Britain could see cost of living riots before the year is out, a senior trade union representative appeared to suggest on Wednesday, as workers in the country desperately push for their wages to rise as inflation tears into their pay packets.
Warnings of future political and social unrest across Europe have become increasingly more common over the last number of weeks, with officials in both France and Germany expressing concern that parts of their population may act out over the wealth of crises facing the continent.
According to a report by The Guardian, Sharon Graham, who heads up the British trade union Unite, has claimed that public disquiet over the cost of living crisis has risen to such a point that it is now comparable with the anger felt by the public over the late Prime Minister Margaret Thatcher’s poll tax.
This measure prompted hundreds of thousands across Britain to take to the streets in opposition to the levy, with protesters ultimately rioting and clashing with police across the country.
“I actually think there is a moment where people could rise to doing exactly the same thing again,” Graham reportedly told the publication, saying that without a “shadow of a doubt” tensions in Britain have now risen to a similar level as during Margaret Thatcher’s era.

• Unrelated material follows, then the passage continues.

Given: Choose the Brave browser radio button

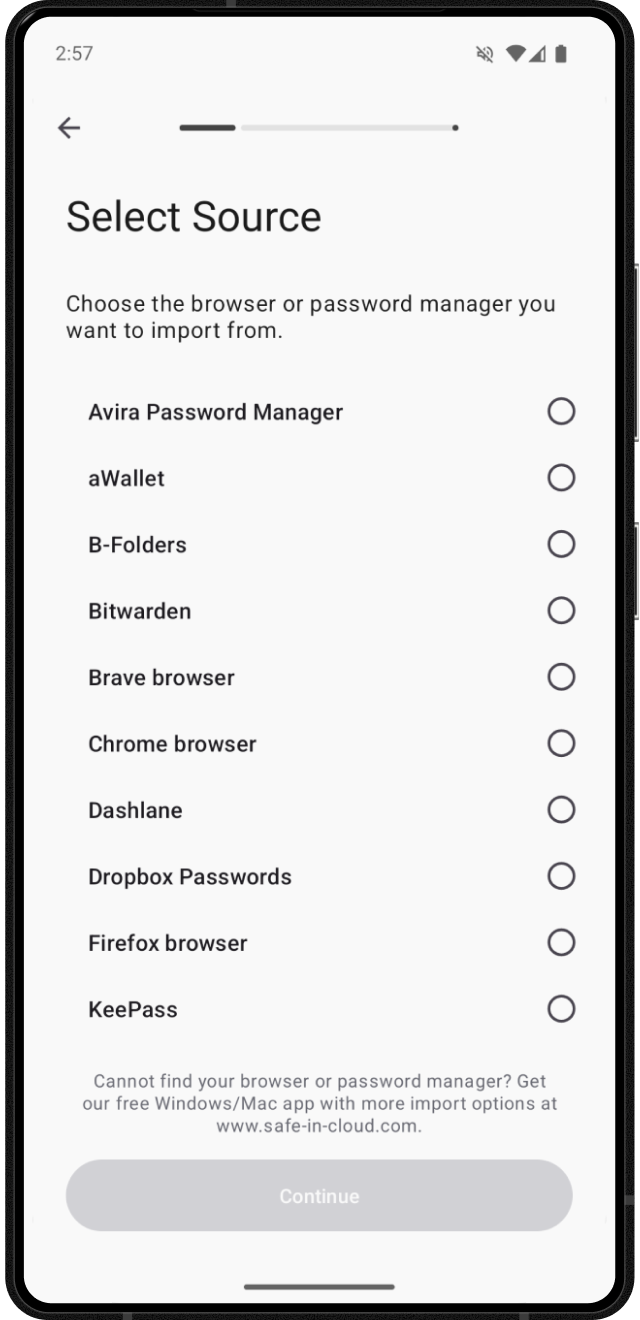Looking at the screenshot, I should tap(561, 677).
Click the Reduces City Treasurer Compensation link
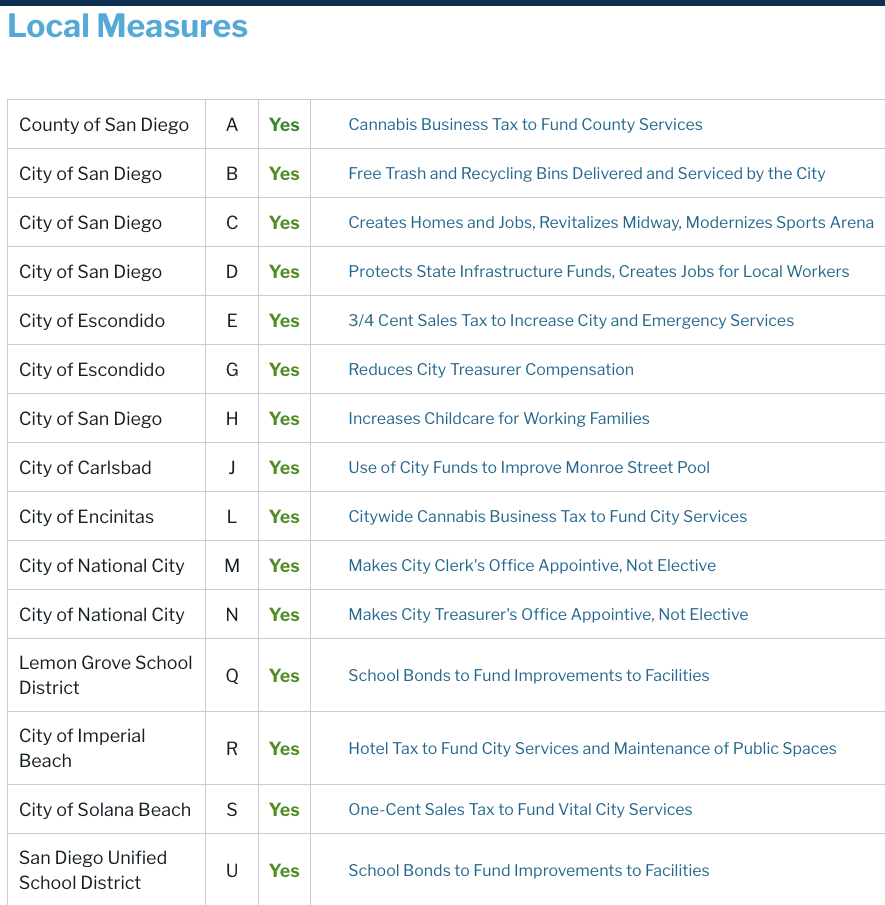The image size is (885, 905). point(490,370)
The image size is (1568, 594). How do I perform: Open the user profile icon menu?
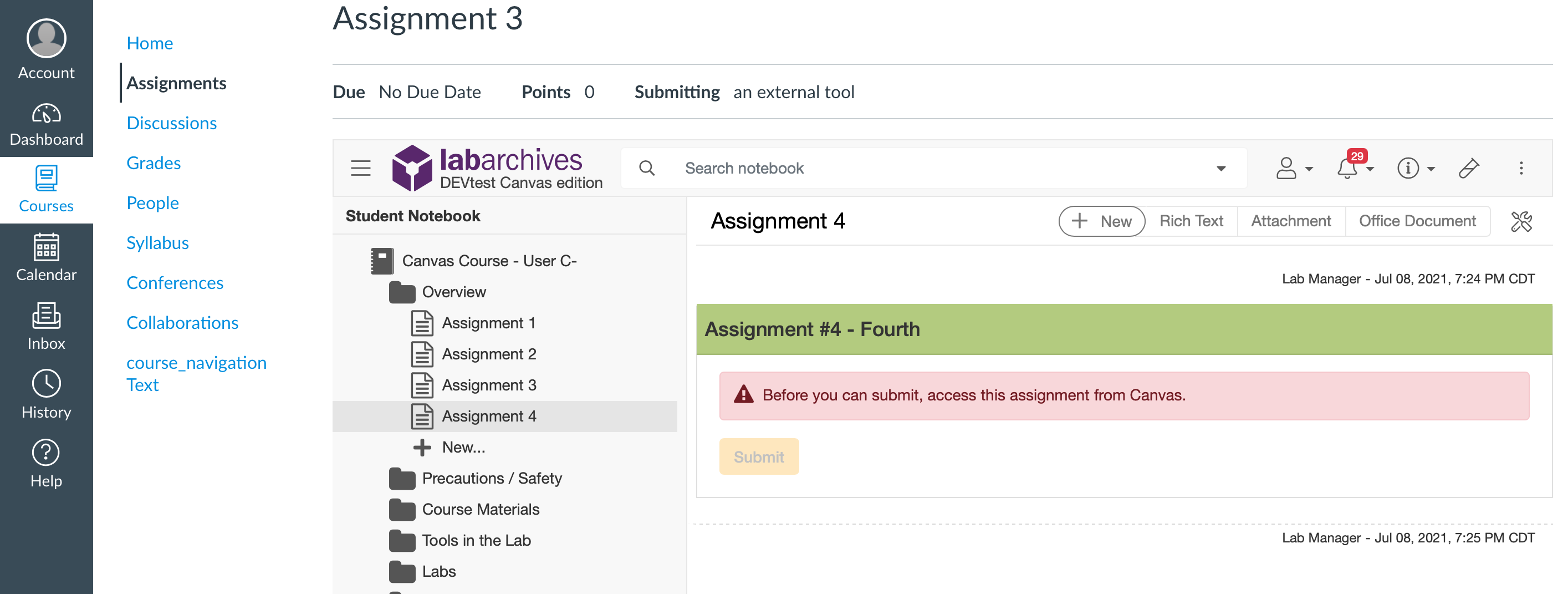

Graham’s suggestion that the United Kingdom could soon be facing riots echoes warnings from officials in Continental Europe, where crises to do with inflation and the shortage of gas have many fearing the possibility of public unrest.
For example, President Emmanuel Macron warned that France faces the possibility of disorder as it enters what he called the “end of abundance”, with the liberal head of state begging the public to “agree to pay the price” for what he described as “our freedom and our values” and to resist the rise of what he termed “illiberal regimes”.
Meanwhile, multiple officials in Germany have warned that the country faces the possibility of gas riots over the winter period as people are left unable to adequately heat their homes, with others demanding steps be taken to prevent those on the populist right from gaining mass support over the crisis.
“[A]fter the pandemic and the world events of the last few months, we are dealing with a highly emotional, aggressive, pessimistic mood among the population, whose trust in the state, its institutions and political actors is at least in some parts afflicted with massive doubts,” one official in the country reportedly said, while another went so far as to describe members of the public looking to resist the policies of the country’s political class as the “new enemies of the state“.
For Britain, however, unrest has so far taken the form of widespread strike action in many different industries, with dockers, rail workers, teachers, criminal barristers, postal workers, hospital staff, waste disposal workers, and many others either planning industrial action or already actively partaking in it.
While each union dispute at the centre of these strikes has its own peculiarities, a core theme among nearly all of them is that workers are desperate to see their pay increased so that they can better deal with rapid inflation, which could rise to over 18 per cent by next January and is drastically eroding their real incomes.